QLoRA is a novel approach that reduces memory usage for fine-tuning LLMs while maintaining the performance of full 16-bit fine-tuning. It backpropagates gradients through a frozen, 4-bit quantized pretrained language model into Low-Rank Adapters (LoRA). QLoRA introduces several innovations to minimize memory usage without compromising performance:

  • 4-bit NormalFloat (NF4) - A new data type that is theoretically optimal for representing normally distributed weights.

  • Double quantization - Reduces average memory usage by quantizing the quantization constants themselves.

  • Paged optimizers - Helps manage memory spikes. For further details, refer to QLoRA.

Intel Gaudi utilizes Bitsandbytes (BNB) and Hugging Face Transformers Python libraries to run QLoRA fine-tuning.

The following is an example to help you get started with QLoRA fine-tuning on Gaudi.

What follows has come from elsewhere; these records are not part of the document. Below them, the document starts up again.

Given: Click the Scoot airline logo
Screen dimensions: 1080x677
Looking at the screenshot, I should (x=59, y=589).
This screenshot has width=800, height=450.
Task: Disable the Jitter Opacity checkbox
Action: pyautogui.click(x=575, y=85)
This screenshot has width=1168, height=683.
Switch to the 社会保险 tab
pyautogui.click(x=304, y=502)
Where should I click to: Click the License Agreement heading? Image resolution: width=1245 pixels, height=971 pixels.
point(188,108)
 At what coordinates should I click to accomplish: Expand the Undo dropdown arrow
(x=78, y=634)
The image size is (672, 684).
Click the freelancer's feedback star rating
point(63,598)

  1. Install Python packages:

    pip install -q -U git+https://github.com/bitsandbytes-foundation/bitsandbytes.git
    pip install transformers
    pip install accelerate
    pip install peft
    pip install datasets
    
  2. Load and quantize the model to NF4, then run QLoRA fine-tuning:

    import torch
    from transformers import AutoTokenizer, AutoModelForCausalLM, BitsAndBytesConfig
    
    # Model configuration
    model_id = "EleutherAI/gpt-neox-20b"
    bnb_config = BitsAndBytesConfig(
        load_in_4bit=True,
        bnb_4bit_use_double_quant=True,
        bnb_4bit_quant_type="nf4",
        bnb_4bit_compute_dtype=torch.bfloat16
    )
    
    # Load tokenizer and model
    tokenizer = AutoTokenizer.from_pretrained(model_id)
    model = AutoModelForCausalLM.from_pretrained(
        model_id,
        quantization_config=bnb_config,
        device_map="auto",
        torch_dtype="bfloat16"
    )
    
    # Prepare model for k-bit training
    from peft import prepare_model_for_kbit_training
    
    model.gradient_checkpointing_enable()
    model = prepare_model_for_kbit_training(model)
    
    # Configure LoRA
    from peft import LoraConfig, get_peft_model
    
    config = LoraConfig(
        r=8,
        lora_alpha=32,
        target_modules=["query_key_value"],
        lora_dropout=0.05,
        bias="none",
        task_type="CAUSAL_LM"
    )
    
    model = get_peft_model(model, config)
    
    # Load and prepare dataset
    from datasets import load_dataset
    
    data = load_dataset("Abirate/english_quotes")
    data = data.map(lambda samples: tokenizer(samples["quote"]), batched=True)
    
    # Setup training
    import transformers
    
    # needed for gpt-neo-x tokenizer
    tokenizer.pad_token = tokenizer.eos_token
    
    trainer = transformers.Trainer(
        model=model,
        train_dataset=data["train"],
        args=transformers.TrainingArguments(
            per_device_train_batch_size=1,
            gradient_accumulation_steps=4,
            warmup_steps=2,
            max_steps=10,
            learning_rate=2e-4,
            fp16=False,
            logging_steps=1,
            output_dir="outputs",
            optim="adamw_torch"
        ),
        data_collator=transformers.DataCollatorForLanguageModeling(tokenizer, mlm=False),
    )
    model.config.use_cache = False  # silence the warnings. Please re-enable for inference!
    trainer.train()
    

It is recommended to use Hugging Face Optimum-Habana Python library to further reduce QLoRA fine-tuning time for selected models (e.g., Llama) by using Gaudi-specific optimizations available in the library. For reference, see the QLoRA Test Cases section provided in Hugging Face Optimum-Habana repository.

Note

  • Paged optimizers are not supported on Gaudi.

  • Fine-tuning with QLoRA using Float16 data type is not supported on Gaudi.